-- Available records follows --

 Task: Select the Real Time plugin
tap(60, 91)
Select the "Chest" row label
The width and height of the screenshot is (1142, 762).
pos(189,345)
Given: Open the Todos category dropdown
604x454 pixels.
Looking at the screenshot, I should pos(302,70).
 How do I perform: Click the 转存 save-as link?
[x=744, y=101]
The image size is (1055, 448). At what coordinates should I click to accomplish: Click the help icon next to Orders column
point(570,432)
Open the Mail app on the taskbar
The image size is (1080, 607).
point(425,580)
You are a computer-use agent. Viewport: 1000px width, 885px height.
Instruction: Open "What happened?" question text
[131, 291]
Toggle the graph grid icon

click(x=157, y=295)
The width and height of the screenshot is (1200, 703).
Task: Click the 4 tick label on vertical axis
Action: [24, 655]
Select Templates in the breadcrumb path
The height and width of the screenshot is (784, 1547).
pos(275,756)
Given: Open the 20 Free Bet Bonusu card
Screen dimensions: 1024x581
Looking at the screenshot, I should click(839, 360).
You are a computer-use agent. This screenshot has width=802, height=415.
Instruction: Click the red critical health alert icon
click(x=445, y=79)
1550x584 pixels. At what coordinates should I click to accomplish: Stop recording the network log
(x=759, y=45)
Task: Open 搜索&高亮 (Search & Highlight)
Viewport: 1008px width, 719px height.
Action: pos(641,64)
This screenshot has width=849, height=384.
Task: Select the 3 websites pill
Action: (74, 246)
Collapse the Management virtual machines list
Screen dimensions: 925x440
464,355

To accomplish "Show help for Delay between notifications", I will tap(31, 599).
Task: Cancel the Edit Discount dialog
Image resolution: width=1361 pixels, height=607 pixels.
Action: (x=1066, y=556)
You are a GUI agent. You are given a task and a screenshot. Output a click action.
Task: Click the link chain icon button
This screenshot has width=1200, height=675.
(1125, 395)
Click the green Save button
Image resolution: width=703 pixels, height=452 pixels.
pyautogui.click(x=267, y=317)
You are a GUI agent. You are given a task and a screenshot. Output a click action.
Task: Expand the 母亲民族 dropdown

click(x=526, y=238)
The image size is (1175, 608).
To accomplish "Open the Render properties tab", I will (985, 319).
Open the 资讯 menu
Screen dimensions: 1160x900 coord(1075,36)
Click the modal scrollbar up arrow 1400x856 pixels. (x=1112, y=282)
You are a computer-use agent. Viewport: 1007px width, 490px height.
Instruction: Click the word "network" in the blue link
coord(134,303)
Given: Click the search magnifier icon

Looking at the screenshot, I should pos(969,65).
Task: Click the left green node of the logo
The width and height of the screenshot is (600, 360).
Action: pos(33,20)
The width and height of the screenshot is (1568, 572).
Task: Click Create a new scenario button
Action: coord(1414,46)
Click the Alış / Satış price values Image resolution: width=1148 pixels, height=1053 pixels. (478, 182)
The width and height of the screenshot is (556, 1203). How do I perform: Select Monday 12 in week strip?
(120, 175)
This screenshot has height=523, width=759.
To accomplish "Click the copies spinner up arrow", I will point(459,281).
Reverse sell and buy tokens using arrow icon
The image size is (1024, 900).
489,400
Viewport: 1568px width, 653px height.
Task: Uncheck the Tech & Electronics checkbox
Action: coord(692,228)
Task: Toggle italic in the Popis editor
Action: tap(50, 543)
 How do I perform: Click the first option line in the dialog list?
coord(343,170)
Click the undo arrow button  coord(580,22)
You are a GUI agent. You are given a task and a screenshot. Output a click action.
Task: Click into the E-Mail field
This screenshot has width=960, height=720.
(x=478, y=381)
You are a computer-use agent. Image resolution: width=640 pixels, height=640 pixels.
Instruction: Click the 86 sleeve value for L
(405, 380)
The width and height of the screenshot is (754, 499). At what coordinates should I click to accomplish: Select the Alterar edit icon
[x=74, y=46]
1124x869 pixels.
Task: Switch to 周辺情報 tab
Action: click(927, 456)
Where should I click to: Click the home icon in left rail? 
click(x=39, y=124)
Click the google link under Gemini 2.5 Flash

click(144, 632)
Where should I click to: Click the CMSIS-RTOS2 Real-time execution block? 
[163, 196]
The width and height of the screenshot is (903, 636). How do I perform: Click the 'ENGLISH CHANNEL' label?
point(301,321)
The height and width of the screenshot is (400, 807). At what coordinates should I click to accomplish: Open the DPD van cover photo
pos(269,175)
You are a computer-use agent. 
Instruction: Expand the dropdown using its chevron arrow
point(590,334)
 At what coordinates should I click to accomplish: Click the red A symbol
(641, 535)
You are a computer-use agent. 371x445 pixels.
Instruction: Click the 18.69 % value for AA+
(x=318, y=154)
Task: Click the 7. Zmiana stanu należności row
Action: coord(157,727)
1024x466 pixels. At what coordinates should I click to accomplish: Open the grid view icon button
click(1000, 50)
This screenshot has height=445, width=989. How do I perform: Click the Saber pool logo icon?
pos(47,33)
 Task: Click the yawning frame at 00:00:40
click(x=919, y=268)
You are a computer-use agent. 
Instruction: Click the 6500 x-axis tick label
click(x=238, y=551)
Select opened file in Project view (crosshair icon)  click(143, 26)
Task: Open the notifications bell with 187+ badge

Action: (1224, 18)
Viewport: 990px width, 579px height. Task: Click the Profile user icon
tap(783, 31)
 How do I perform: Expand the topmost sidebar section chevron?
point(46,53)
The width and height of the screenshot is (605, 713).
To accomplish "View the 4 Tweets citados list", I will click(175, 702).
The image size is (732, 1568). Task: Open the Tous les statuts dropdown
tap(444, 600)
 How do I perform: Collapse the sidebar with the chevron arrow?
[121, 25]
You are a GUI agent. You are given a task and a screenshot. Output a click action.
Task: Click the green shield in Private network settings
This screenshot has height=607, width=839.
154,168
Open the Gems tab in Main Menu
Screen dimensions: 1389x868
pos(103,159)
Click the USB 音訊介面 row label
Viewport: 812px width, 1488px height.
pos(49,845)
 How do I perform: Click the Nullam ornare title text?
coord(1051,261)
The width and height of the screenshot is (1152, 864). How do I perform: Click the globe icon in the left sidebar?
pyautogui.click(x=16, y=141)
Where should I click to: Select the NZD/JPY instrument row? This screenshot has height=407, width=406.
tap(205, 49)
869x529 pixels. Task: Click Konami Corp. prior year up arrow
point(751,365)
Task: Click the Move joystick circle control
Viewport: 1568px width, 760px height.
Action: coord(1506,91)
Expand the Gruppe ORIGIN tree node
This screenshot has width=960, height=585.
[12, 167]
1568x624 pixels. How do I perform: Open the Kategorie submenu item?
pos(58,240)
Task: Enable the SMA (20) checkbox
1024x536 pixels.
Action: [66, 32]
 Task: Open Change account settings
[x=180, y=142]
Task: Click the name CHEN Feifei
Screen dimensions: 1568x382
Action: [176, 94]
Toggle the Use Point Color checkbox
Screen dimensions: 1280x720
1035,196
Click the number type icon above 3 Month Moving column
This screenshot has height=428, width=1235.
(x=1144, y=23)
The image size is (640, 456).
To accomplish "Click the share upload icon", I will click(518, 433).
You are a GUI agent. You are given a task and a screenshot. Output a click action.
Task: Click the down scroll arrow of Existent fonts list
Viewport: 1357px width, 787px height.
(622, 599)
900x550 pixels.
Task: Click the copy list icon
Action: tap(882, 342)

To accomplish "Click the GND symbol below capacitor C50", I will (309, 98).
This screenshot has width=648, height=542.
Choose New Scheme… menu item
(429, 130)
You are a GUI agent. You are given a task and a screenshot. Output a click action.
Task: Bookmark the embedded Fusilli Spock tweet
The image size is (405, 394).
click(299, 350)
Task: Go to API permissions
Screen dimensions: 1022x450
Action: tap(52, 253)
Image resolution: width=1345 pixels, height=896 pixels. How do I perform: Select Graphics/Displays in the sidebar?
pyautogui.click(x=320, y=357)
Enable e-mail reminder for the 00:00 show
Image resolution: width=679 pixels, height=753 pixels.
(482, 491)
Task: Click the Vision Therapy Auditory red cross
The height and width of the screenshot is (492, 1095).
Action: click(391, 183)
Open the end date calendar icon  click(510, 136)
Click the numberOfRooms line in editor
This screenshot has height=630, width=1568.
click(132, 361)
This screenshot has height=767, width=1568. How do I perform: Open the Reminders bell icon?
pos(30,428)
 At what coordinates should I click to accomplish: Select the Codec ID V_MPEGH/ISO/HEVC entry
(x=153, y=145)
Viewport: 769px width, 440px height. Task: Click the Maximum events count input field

-- Available records concluded --

#### [How to complete this task]
Pick each line holding the word "field" out of the listing.

#### [Response box]
Task: Click into the E-Mail field
Viewport: 769px width, 440px height. Task: Click the Maximum events count input field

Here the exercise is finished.